HANOVER, GERMANY (Reuters) — German workers at Volkswagen AG will push for above-inflation pay rises next year, even as Europe's largest carmaker seeks to cut costs and boost flagging profitability in its core division, their main labour union said on Thursday.
IG Metall, the country's largest labour union, will push for wage increases clearly above the rate of inflation for about 100,000 employees at VW's six western German plants, Hartmut Meine, chief negotiator for the union, told reporters.
In July, VW Chief Executive Martin Winterkorn set out plans to steadily increase cost reductions at the VW brand to 5 billion euros ($6.5 billion) a year from 2017, as part of efforts to streamline work processes at the division which accounts for over a third of group revenue.
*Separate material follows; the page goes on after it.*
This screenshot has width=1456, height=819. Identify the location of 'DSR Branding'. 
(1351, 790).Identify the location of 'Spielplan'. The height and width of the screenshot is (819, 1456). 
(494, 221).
The VW brand is lagging a medium-term profit margin target of at least 6 per cent because of fixed production and personnel costs, which the group says are high relative to Japan's Toyota Motor Corp.
But Winterkorn's plea drew a cool response from VW's top labour representative, Bernd Osterloh, who blamed management for mistakes that have held back productivity growth, such as self-inflicted problems in production.
"That's why I'm expecting a very tough wage round," Meine said.
IG Metall will set out its wage claim for forthcoming pay talks in November, three months before in-house wage contracts at VW expire in February 2015. The union will also negotiate new pay agreements for its 3.6 million members nationwide next year.
Germany's inflation rate in August was 0.8 per cent year on year, down 0.1 percentage points from the month before.